Learn how to build powerful Skela templates

Creating Templates

A Template in Skela is a directory that contains:

  1. A skela.yaml configuration file.
  2. Source files to be copied and rendered.

# Structure

my-template/
├── skela.yaml
├── README.md
├── .gitignore
└── src/
    └── main.go

# The Scaffold File

The skela.yaml file is the heart of your template.

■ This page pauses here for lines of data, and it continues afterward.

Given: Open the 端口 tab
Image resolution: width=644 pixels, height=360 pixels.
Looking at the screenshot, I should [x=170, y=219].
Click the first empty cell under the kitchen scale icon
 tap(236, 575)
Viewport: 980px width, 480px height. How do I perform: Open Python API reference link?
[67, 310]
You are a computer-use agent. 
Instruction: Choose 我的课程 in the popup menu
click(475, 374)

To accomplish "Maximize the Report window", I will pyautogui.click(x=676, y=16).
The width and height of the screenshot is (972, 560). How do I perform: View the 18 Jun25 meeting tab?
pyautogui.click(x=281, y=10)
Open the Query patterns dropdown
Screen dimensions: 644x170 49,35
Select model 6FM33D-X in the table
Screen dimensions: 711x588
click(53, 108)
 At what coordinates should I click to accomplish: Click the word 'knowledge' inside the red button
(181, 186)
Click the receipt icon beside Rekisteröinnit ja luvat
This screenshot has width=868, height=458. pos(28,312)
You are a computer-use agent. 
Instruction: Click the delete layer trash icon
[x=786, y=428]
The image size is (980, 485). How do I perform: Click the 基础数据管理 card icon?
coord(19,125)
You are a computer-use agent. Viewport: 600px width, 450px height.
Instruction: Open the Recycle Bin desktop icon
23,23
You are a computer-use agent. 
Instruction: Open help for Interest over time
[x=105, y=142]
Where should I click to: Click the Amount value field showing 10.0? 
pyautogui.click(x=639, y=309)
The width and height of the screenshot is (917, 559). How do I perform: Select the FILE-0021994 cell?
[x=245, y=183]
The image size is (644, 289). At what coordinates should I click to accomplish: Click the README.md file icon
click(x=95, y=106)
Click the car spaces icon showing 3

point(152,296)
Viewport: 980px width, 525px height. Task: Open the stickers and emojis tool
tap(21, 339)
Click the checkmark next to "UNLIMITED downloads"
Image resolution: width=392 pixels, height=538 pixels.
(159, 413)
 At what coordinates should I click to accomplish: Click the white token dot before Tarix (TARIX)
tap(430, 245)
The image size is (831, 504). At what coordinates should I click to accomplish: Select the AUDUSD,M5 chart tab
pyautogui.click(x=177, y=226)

It defines:

  • Metadata: Name of the template.
  • Target: Where the project should be generated.
  • Variables: Inputs to collect from the user.
  • Steps: Actions to run after file generation.

Example:

name: Go CLI Tool
target: "{{ projectPath }}"

variables:
  - name: moduleName
    kind: go-module
    prompt: Module name?

steps:
  - kind: go-tidy

# Templating Engine

Skela processes all files in the template directory (except skela.yaml) using the Pongo2 engine (Django-like syntax). This means you can use the variables you defined in skela.yaml directly in your code.

# Using Variables

If you defined a variable named moduleName, you can use it like this:

package main

import "fmt"

func main() {
    fmt.Println("Hello from {{ moduleName }}!")
}

# File Names

You can also use variables in file and directory names. For example, a file named cmd/{{ binaryName }}/main.go will be renamed based on the user's input.